### Study text
┄┄┄┄┄┄┄┄┄┄

Potato famine blight resurfaces in U.S. gardens

CORNELL (US)—Late blight, the infectious disease that caused the Irish potato famine in the 1840s, is wreaking havoc with potato and tomato plants in gardens and commercial farms in the eastern United States.

“[Late blight] has never occurred this early and this widespread in the U.S.,” warns Meg McGrath, associate professor of plant pathology and plant-microbe biology at Cornell University.

One of the most visible early symptoms of the disease is brown spots (lesions) on stems, which begin small and firm, then quickly enlarge, with slightly fuzzy white fungal growth on the underside when conditions have been humid, such as in the early morning or after rain. Occasionally the border of the spot is yellow or has a water-soaked appearance. Firm, brown spots develop on tomato fruit.

McGrath urges home gardeners to act quickly to protect their plants and to ward against the plants becoming a source of spores that could infect larger commercial farms.

The best way to prevent blight, McGrath says, is for gardeners to examine plants thoroughly at least once a week, regularly spray fungicide, and be prepared to destroy plants if blight starts to become severe.

In New York, late blight has been traced to tomato plants imported to garden centers from production facilities in the South. If tomatoes were started from seed by a gardener or a farmer in the Northeast, plants are unlikely to be infected, at least initially, she says.

Late blight, which also infects petunias, is so destructive that McGrath recommends for gardeners to consider growing other vegetables, at least for this year. Even with fungicide applied every week, there is no guarantee of success, especially if rainy weather continues, she adds.

┄┄┄┄┄┄┄┄┄┄

### Data
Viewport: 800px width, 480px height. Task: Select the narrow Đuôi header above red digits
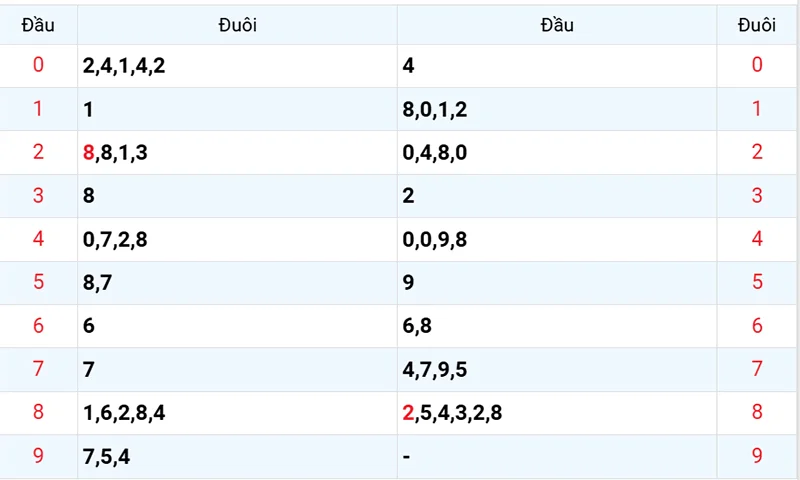[x=757, y=25]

┄┄┄┄┄┄┄┄┄┄

### Problem requirements
Restate word for word the passage of the late blight article above that opens with the words containing "One of the most" and closes with "larger commercial farms.".

### Written solution
One of the most visible early symptoms of the disease is brown spots (lesions) on stems, which begin small and firm, then quickly enlarge, with slightly fuzzy white fungal growth on the underside when conditions have been humid, such as in the early morning or after rain. Occasionally the border of the spot is yellow or has a water-soaked appearance. Firm, brown spots develop on tomato fruit.

McGrath urges home gardeners to act quickly to protect their plants and to ward against the plants becoming a source of spores that could infect larger commercial farms.